Charles Babbage, Ada Lovelace, J. Presper Eckert, John Mauchly, Kay Mauchly, Konrad Zuse, John von Neuman, Alan Turing

Themes:

The difficulty of computation
Many areas depend on computation - science, engineering, navigation, etc. The computations needed by these areas were for many years performed manually by people called "computers". Manual computation is slow, laborious and fraught with mistakes. Try to get a feel for the difficulties by paying close attention to Babbage’s and Kay Mauchly’s description of the difficulty of producing various kinds of mathematical tables.

Kay Mauchly prepared firing tables for the U.S. Army. The following excerpt from James Burke's The Pinball Effect: How Renaissance Water Gardens Made the Carburetor Possible (pg. 200) points out the difficulty of computing shell trajectories:

When any weapon fires, many factors interact to influence the accuracy with which the projectile reaches the target. These factors include a truly mind-boggling number of considerations: type of gun, type of shell, type of propellant, type of barrel, rate of propellant burn, type of primer, type of cartridge case, pressure of gases in the barrel, pressure of back shock, projectile velocity, friction created by the shell leaving the barrel, gun-barrel bore, barrel distortion from the heat of the explosion, density of the air, near-muzzle-blast-absorption system, resistance on the shell in flight, forebody drag on the shell, shock waves created by the shell, shell-skin friction, shape of the shell, angle of trajectory, rate of shell spin, shell mass, ambient air temperature, wind direction and speed, humidity, force of gravity, relative height of target, impact type required, target penetration required and impact angle.
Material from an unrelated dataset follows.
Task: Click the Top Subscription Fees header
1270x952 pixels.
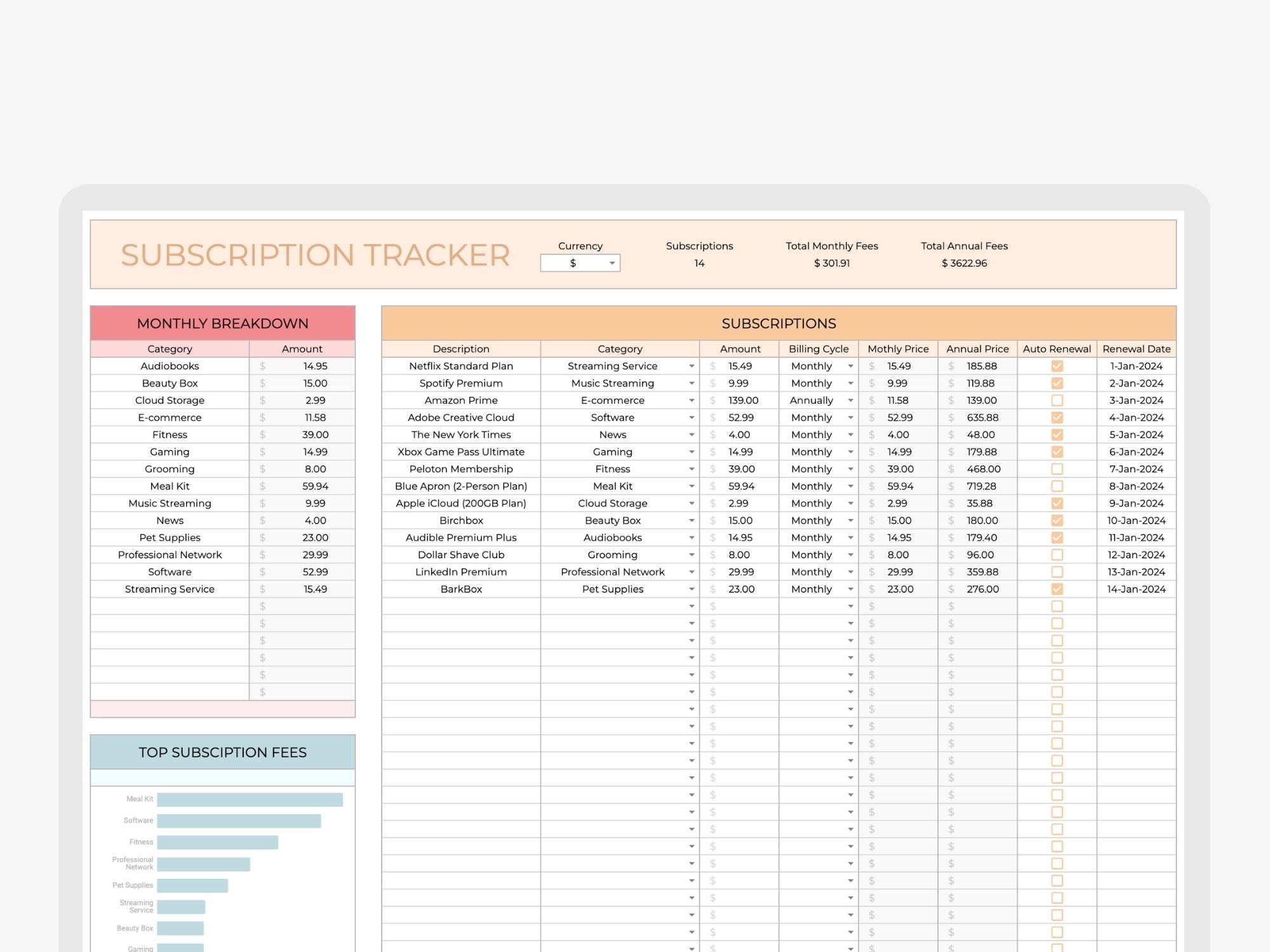Action: pyautogui.click(x=222, y=752)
The tables made up to help gunners account for all of these factors were produced by the mostly women mathematicians at the Ballistic Research Labs in Aberdeen, Maryland. Burke (pg. 201) explains:

Their task was daunting in the extreme. A typical single trajectory required 750 multiplications, and a typical artillery table for one gun included over three thousand trajectories. Working round the clock, with the mechanical calculators then available, the mathematicians at Aberdeen took thirty days to complete one table. By 1944 requests would be arriving at the lab for six new tables a day.
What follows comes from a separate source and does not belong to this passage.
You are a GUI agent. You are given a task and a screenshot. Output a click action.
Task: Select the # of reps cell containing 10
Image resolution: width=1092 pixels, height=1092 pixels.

If you would like to see how firing tables were constructed read Harry Reed's account of working with ENIAC to compute ballistic firing tables.

A Universal Machine
Several times throughout the tape people describe the computer as a universal machine. A universal machine is a machine whose purpose is not predetermined when it is built. A universal machine can be instructed to carry out widely diverse tasks.Computers get their instructions through programs. Be on the lookout throughout these tapes for descriptions of the trails and tribulations of writing computer programs.

Evolution of Computing Systems
The narrator in the tape says that computers became "smaller, cheaper, and better faster than any other technology in history" and " in just 45 years the computer has permeated almost every aspect of modern life". For this evolution to happen three things were necessary - the switching and other hardware elements had to become cheaper, smaller and faster, programming had to become easier, and the machine’s software had to become more useful and user-friendly. As you watch the tapes keep hardware, programming, and software in mind. Watch for the important hardware and software developments that make this evolution possible.

Computers as Giant Brains
In the U.S. early computers were built primarily to do numerical computation. In England the earliest computers were used to break codes during World War II. This experience lead people like Alan Turing to consider other uses for computers, uses that required symbol manipulation rather than number crunching. Turing thought that machines could "carry out any task that can be described in symbols". In particular, Turing views intelligence as a formal or computational system. A formal system has a set of symbols and a set of rules that can be used to manipulate the symbols to form new symbols. The two formal systems that most people are familiar with are arithmetic and logic. Arithmetic has a set of symbols (numbers and operators) and a set of rules (addition, subtraction, etc.) for manipulating the symbols. This computational view of intelligence has greatly influenced current and past AI (artificial intelligence) researchers.

The Downside of Computing
You will find a concern for how people are affected by computers throughout this series of video tapes. The tapes discuss both the advantages and disadvantages of computing. The disadvantages most of us are aware of have occurred in the workplace. This concern is foreshadowed by the narrator’s statement that "offices full of clerks would be replaced by a single machine". Be on the lookout throughout the tapes for situations where people are adversely affected by computers.